Ik vroeg haar of ik een keer met haar mee mocht. Ik liet het als een grap klinken. Ze glimlachte. We praatten toen een tijdje met elkaar, maar waarover? Ze had een stille stem. Ik hield van haar. Ze had blauwe ogen. Daarna wachtte ze een keer na school op me. Ik wist niet wat ik moest zeggen. Ze was op de Solex en ik mocht achterop zitten. We reden naar de Kwakkenberg en praatten met elkaar bij de oprit van een groot en dreigend huis waaruit reusachtige schoorsteenpijpen omhoogstaken. Ze vertelde dat haar vader een zeepmagnaat was. Dat woord herinner ik me nog heel goed. Over halfzusjes hadden we het niet. Ik vroeg haar of ze op zolder een huis bouwde. Of wil ik graag dat ik dat toen aan haar vroeg? Het liefst denk ik dat ik het toen vroeg. Ze bracht me op de Solex terug naar school, omdat mijn fiets daar nog stond. Heb ik haar toen gezoend? Knipperde ze met haar ogen? Mijn halfzusje. Ik fluisterde deze woorden net zo lang voor me uit tot ze als een gedicht klonken. Jij bent mijn halfzusje. Ik heb een keer bij haar aangebeld, ze deed open in een overall, in haar haar zaten houtsnippers. Ik mocht niet binnenkomen.
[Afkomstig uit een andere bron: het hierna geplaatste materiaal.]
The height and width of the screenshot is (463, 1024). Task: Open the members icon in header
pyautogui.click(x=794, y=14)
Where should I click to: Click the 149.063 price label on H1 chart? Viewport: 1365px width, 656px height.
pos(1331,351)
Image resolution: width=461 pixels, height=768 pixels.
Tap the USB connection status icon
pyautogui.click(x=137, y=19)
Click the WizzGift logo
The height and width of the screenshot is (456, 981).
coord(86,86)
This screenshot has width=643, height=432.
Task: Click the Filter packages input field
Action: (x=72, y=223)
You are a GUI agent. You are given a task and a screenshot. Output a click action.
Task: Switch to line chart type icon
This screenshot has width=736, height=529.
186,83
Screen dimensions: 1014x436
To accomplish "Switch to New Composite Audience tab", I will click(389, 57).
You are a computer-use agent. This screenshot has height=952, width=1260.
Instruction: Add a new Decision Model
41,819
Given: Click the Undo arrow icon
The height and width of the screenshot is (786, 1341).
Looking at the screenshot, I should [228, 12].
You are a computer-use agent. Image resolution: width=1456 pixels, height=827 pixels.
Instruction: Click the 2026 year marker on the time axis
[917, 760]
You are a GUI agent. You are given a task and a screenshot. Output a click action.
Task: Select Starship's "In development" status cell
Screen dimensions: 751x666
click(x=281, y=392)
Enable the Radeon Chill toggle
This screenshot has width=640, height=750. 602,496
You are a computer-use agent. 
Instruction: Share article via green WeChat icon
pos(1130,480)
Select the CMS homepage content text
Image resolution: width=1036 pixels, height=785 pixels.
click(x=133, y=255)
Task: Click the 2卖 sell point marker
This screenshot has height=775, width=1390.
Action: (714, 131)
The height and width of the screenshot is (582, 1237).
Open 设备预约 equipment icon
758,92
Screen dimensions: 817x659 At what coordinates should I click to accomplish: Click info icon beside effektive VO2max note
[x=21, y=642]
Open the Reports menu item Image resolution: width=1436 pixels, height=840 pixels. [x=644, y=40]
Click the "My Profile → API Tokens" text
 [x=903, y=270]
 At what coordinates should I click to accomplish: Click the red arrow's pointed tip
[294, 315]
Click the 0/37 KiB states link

Ik zag haar vaker, soms nam ze me mee op de Solex, ik heb de indruk dat we voorzichtig met elkaar waren. Ook als we zoenden. Ik voelde me minzaam, omdat we niet veel zeiden. Op een dag, het eindexamen was nog niet begonnen, kreeg ik via de post een officiële uitnodiging om bij haar thuis te verschijnen. Dat woord, ‘verschijnen’, herinner ik me nog heel goed. Zij was een verschijning, net als ik. Ik kleedde me netjes aan, waarom weet ik niet. Haar huis was belachelijk groot, er hingen in de gangen verschillende klokken. We liepen drie trappen op en belandden op een reusachtige zolder, zo groot als een kathedraal, dat weet ik zeker. Er was een groot doek gespannen, als het voordoek in een theater. Alsof er iets onthuld ging worden. Ik heb het voor de broer van Elvis gemaakt, zei ze. En voor mij, zei ik, hoewel ik nog niet wist wat ze gemaakt had. Ze lachte stralend. Ze trok het doek opzij en voor mij stond een huis, een wit huis, met zuilen, als een Griekse tempel. En aan beide zijden van de tempelvoorkant een gewoon huis met gewone ramen. Acht ramen. Een maquette van een huis. Zeker zes bij acht meter. Je kon van boven in alle kamers kijken. Er was een verdieping, ze wees waar Elvis met zijn vrouw sliep, waar zijn ouders. De biljartkamer, de keuken, de muziekkamer, de voorraadkamer, de speelkamer. Alles opgeschilderd in felle kleuren. Roze, paars, blauw en rood.
Wat moest ik zeggen? Je bent mijn halfzusje? Ik hou van je? Was dit echt Graceland, waar Elvis woonde? Hoe wist ze hoe het eruit zag? Ik kende Graceland alleen van een foto in een krant. Was dit een monument voor Elvis’ broer? Zo dicht was ik nooit bij haar geweest, maar dat durfde ik niet te zeggen. Ik zweeg, heb ik haar toen teleurgesteld?